/CN-aware-DGE

Primary LanguageJupyter Notebook

Copy-Number-aware Differential Gene Expression (DGE)

Overview

The presence of biological signals coming from different omics and affecting gene expression make it desirable to take them into account in DE analysis to provide more comprehensive insight regarding transcriptional patterns of cancer. In differential gene expression analysis between cancer and normal tissues results can be both driven and masked by CNV, thus leading to false positives and false negatives and could have significant impact on downstream analysis.

Metodological design

The focus is to directly integrate Copy Number cancer data into Generalized Linear Model (GLM) to model the mean and of gene counts using Negative Binomial distribution as a log linear function of the covariates. The model assumes the linear relationship between the CN and expected mean.
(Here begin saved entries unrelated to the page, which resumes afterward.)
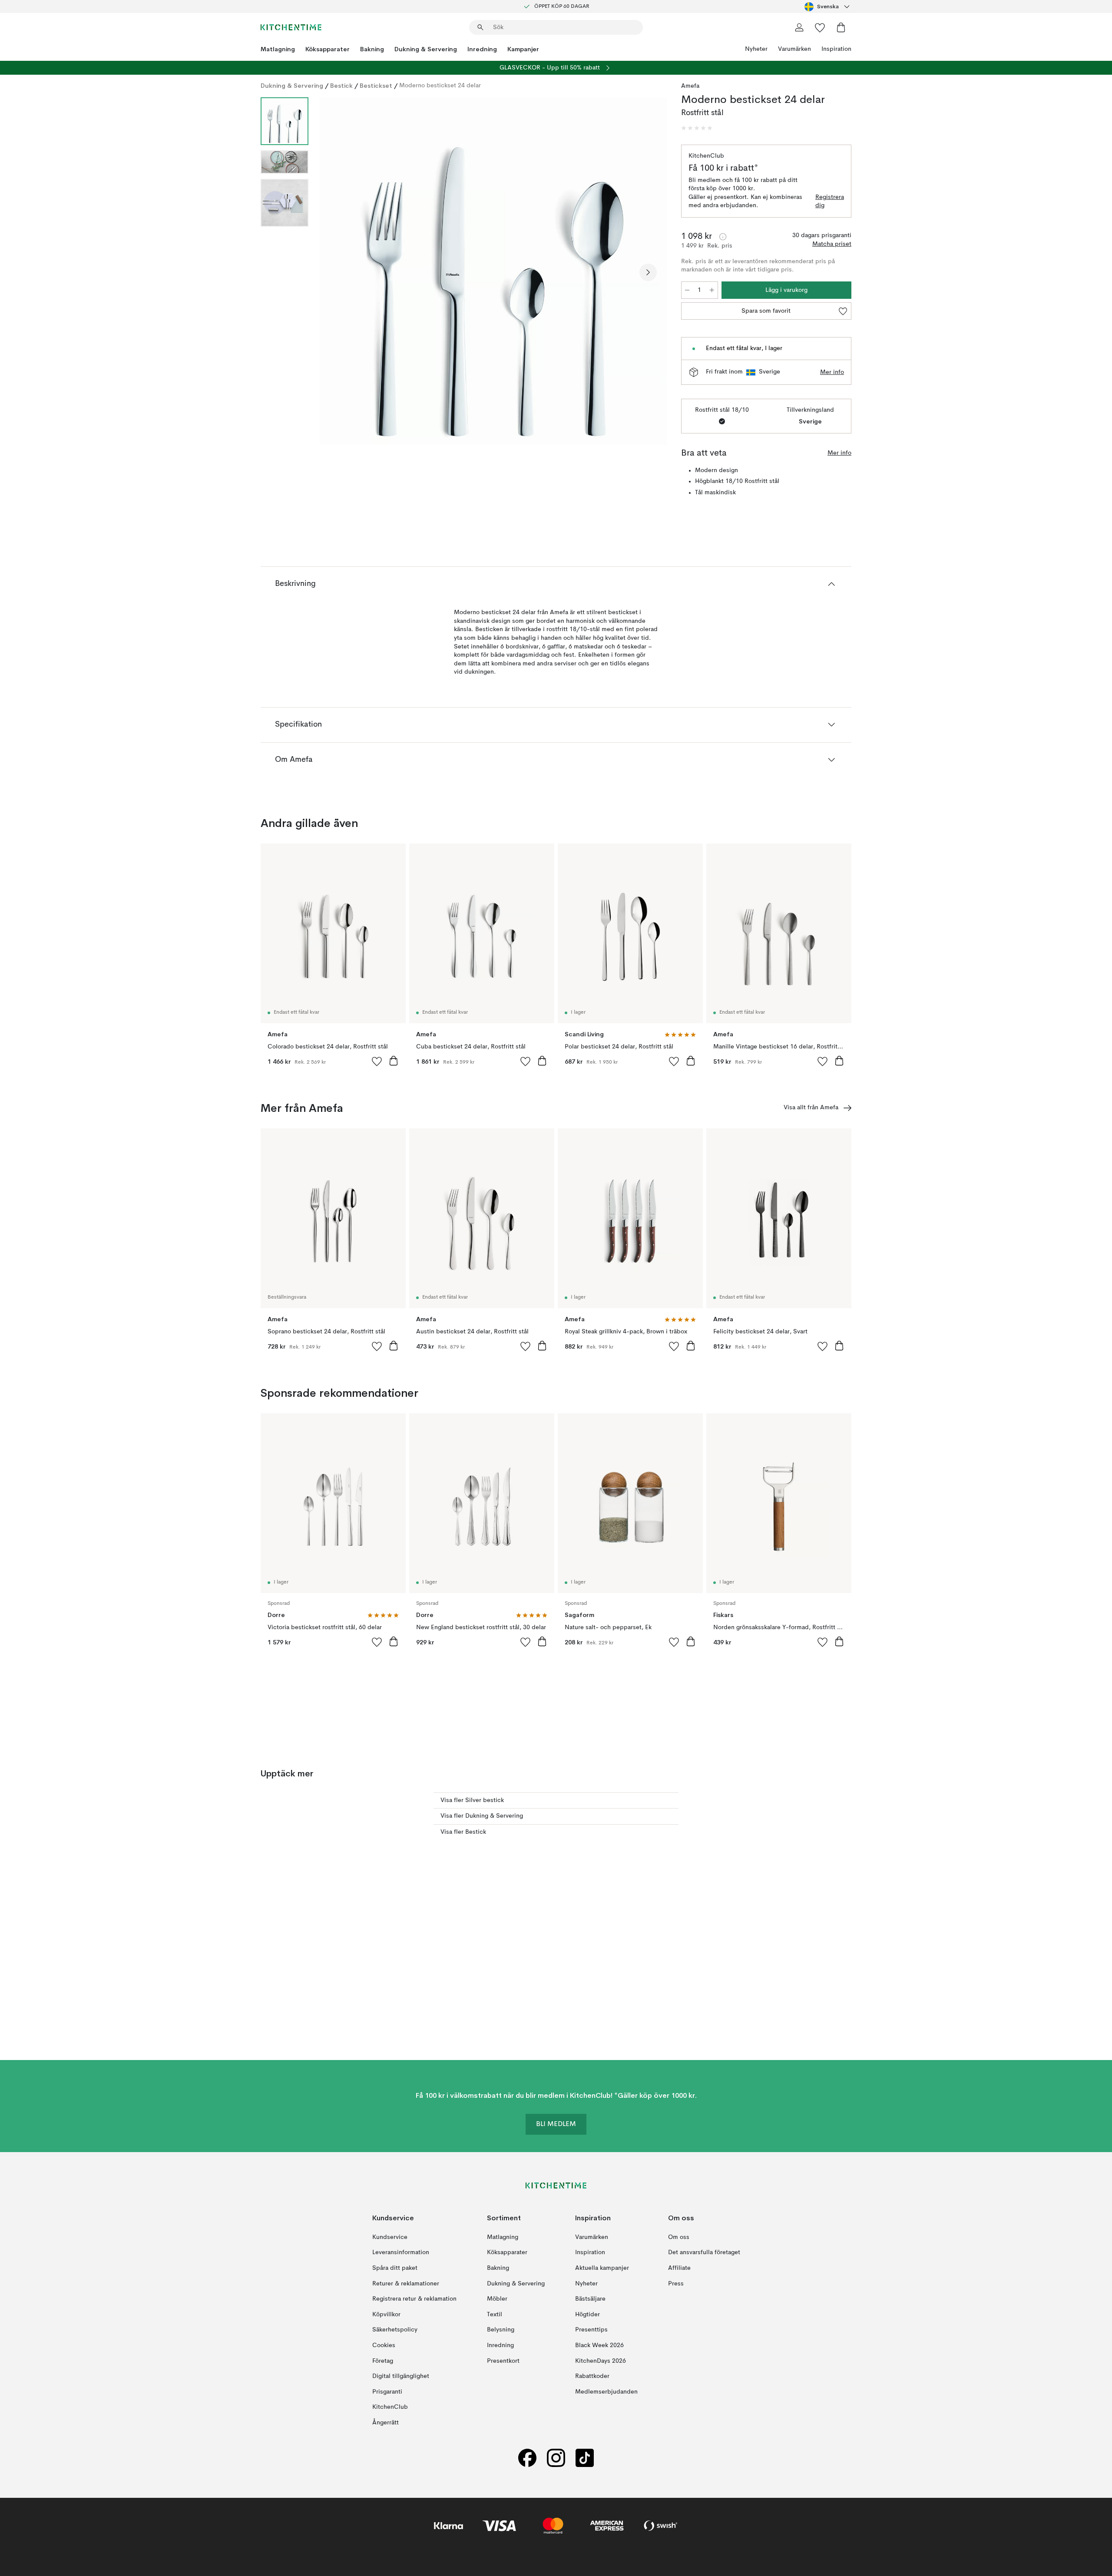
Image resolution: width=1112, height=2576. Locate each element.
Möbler (497, 2299)
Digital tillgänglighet (400, 2376)
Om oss (678, 2237)
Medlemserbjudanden (606, 2391)
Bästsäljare (590, 2299)
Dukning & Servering (425, 49)
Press (676, 2283)
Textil (494, 2314)
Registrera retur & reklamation (414, 2299)
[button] (696, 128)
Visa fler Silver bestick (472, 1800)
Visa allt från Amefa (811, 1107)
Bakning (372, 49)
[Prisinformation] (723, 237)
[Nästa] (648, 272)
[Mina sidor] (799, 27)
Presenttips (591, 2330)
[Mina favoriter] (820, 27)
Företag (382, 2361)
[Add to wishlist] (377, 1061)
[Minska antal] (687, 290)
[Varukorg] (841, 27)
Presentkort (503, 2361)
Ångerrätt (385, 2423)
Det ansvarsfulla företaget (704, 2252)
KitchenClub (390, 2407)
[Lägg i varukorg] (393, 1060)
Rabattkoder (592, 2376)
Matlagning (278, 49)
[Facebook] (527, 2457)
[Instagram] (556, 2457)
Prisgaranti (387, 2391)
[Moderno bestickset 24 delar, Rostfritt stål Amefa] (493, 271)
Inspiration (836, 49)
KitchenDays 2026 (600, 2361)
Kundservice (389, 2237)
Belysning (500, 2330)
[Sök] (480, 27)
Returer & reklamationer (405, 2283)
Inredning (482, 49)
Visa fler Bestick (463, 1832)
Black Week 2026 (599, 2345)
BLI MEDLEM (556, 2124)
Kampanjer (523, 49)
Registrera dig (829, 201)
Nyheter (756, 49)
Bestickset (376, 85)
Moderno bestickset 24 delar (440, 86)
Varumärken (794, 49)
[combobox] (827, 6)
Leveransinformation (400, 2252)
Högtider (587, 2314)
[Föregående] (338, 272)
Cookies (383, 2345)
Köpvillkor (386, 2314)
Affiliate (679, 2268)
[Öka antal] (712, 290)
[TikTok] (584, 2457)
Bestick (341, 85)
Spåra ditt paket (394, 2268)
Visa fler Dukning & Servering (481, 1816)
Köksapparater (327, 49)
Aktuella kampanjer (602, 2268)
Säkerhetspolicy (394, 2330)
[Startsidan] (291, 27)
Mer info (832, 372)
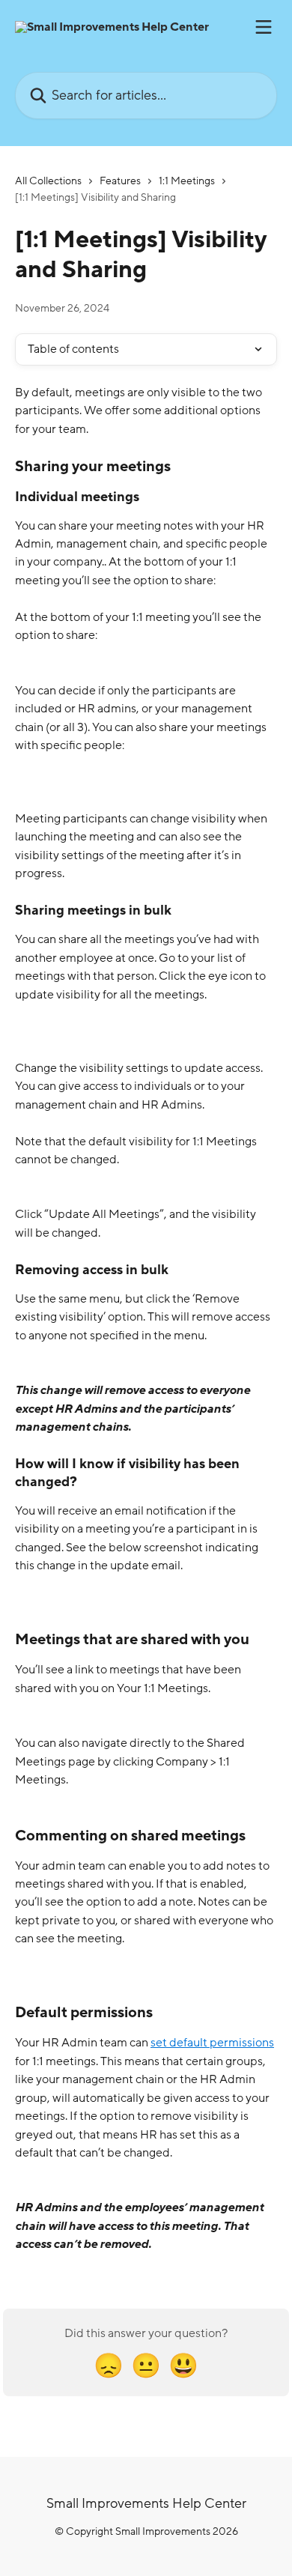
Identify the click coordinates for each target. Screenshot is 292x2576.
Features (120, 181)
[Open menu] (263, 27)
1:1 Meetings (187, 181)
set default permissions (212, 2042)
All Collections (48, 181)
$K \sim NB(mean = \mu_{ij}, dispersion = \alpha_i)$

$\mu_{ij} = s_{j} (\frac{CN_{ij}}{2}) q_{ij}$

$\log(q_{ij}) = \beta_{i0} X_{j0} + \beta_{i1} X_{j1}$

$K_{ij} =$ mRNA counts

$CN_{ij} =$ copy number integers (0,1,2,...,5)

$X_j = [1, X_{j1}] = $ covariate vector (design matrix, including intercept)

$\beta_i = [\beta_{i0}, \beta_{i1}] = $ regression coefficient vector (base level, effect size)

$s_j =$ library size factor

Statistical testing (Wald test):

$H_0 : \beta_{1i} = 0$ vs $H_1: \beta_{1i} \neq 0$

References

  1. Michael I Love, Wolfgang Huber, and Simon Anders. Moderated estimation of fold change and dispersion for rna-seq data with deseq2. Genome biology, 15(12):1–21, 2014. doi:10.1186/s13059-014-0550-8.

  2. Boris Muzellec, Maria Telenczuk, Vincent Cabeli, and Mathieu Andreux. Pydeseq2: a python package for bulk rna-seq differential expression analysis. bioRxiv, pages 2022–12, 2022. doi:10.1101/2022.12.14.520412.

  3. Anqi Zhu, Joseph G Ibrahim, and Michael I Love. Heavy-tailed prior distributions for sequence count data: removing the noise and preserving large differences. Bioinformatics, 35(12):2084–2092, 2019. doi:10.1093/bioinformatics/bty895.